The economy will return to pre-Covid levels by the middle of next year, six months earlier than previously thought, according to Office for Budget Responsibility forecasts.

Growth will be 4 per cent this year, rising to 7.3 per cent next year, then 1.7 per cent, 1.6 per cent and 1.7 per cent in the following years.

The OBR had forecast 1.8 per cent for 2021.

In July last year unemployment was expected to peak at 11.9 per cent. This has now been revised down to 6.5 per cent.

However, chancellor Rishi Sunak warned that tough times remain ahead, with borrowing still the highest outside of wartime.

“What was originally thought to be a temporary disruption to our way of life has fundamentally altered it,” he said. “Despite this unprecedented response the damage coronavirus has done to our economy has been acute.”

While Sunak said the OBR’s forecasts were showing the government’s economic response was working, the coronavirus was “still doing profound damage” and “repairing the long term damage will take time”.

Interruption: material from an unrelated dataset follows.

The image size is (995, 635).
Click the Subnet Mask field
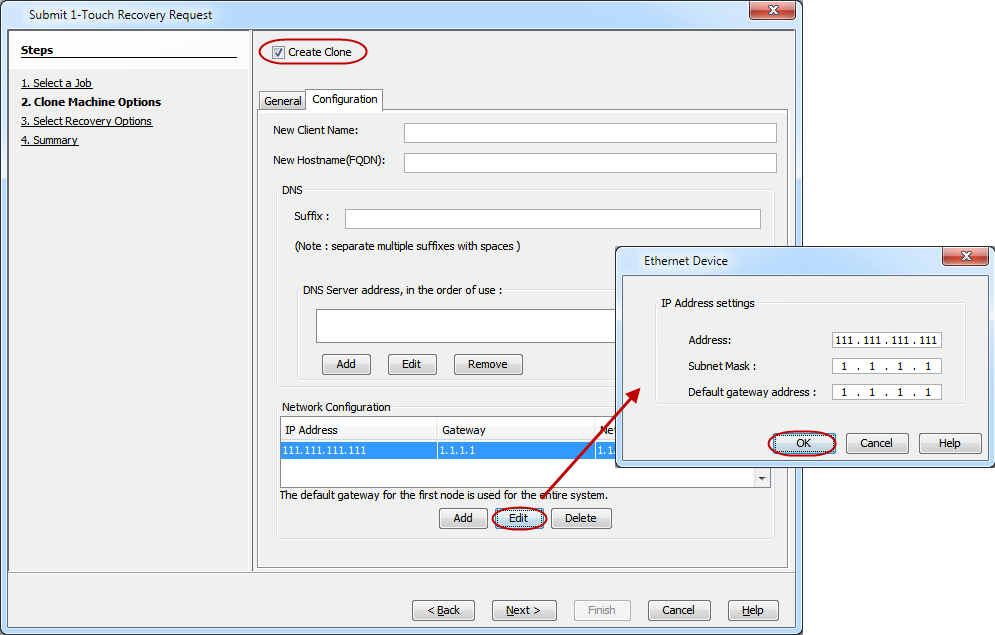coord(886,366)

In five year’s time economy will be 3 per cent smaller than it would have been.

In the past year, the government borrowed a record £270bn to help the economy during the Covid 19 pandemic, and it continues to support millions still out of work or on the furlough scheme.

In an interview with the Financial Times over the weekend, the chancellor said he needed to “level with people” about the state of Britain’s finances, which he described as under “enormous strains”.

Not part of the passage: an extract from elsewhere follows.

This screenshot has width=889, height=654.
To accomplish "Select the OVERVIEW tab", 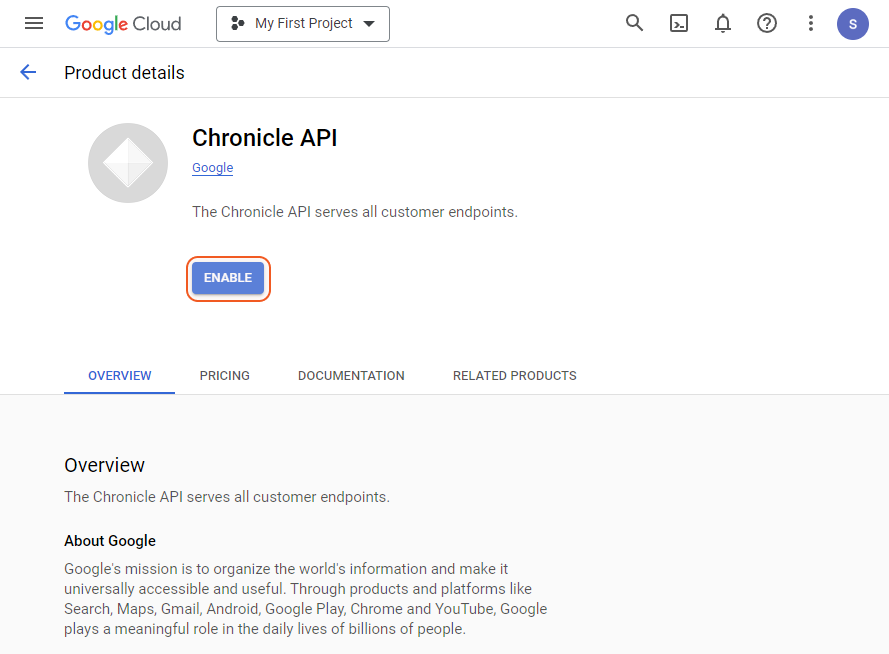I will (120, 376).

He said the government was particularly exposed after a recent increase in borrowing costs. Over the past month, the price of servicing 10-year debt issued by the government has increased by half a percentage point to exceed 0.8 per cent.

While still low by historical standards, the increase bucks the downward trend seen in recent years. Sunak told the paper that, should all interest rates increase by 1 per cent, an extra £25bn could be added to the cost of public borrowing each year.

The UK is not alone in facing a potential interest in debt costs, as last week yields on 10-year US Treasuries reached 1.6 per cent.

The government has taken a tough line on party discipline around voting for any Budget changes, with the Conservatives’ chief whip threatening removal from the parliamentary party for MPs who do not toe the line.

Though Sunak repeated his mission to do “whatever it takes” to support the economy and jobs amid the Covid-19 crisis in the Budget, the likes of Bank of England chief economist Andy Haldane have warned over the potential risk of inflation from spending.

According to analysts at Citigroup, we could still be borrowing £130bn in four years’ time, even if both successful vaccines and an economic recovery materialise.